### What the task asks
Please retype all the data below exactly, line for line.

+++++

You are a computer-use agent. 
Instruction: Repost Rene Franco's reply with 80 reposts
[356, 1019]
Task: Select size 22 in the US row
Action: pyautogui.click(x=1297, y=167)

+++++

### Answer to the exercise
You are a computer-use agent. 
Instruction: Repost Rene Franco's reply with 80 reposts
[356, 1019]
Task: Select size 22 in the US row
Action: pyautogui.click(x=1297, y=167)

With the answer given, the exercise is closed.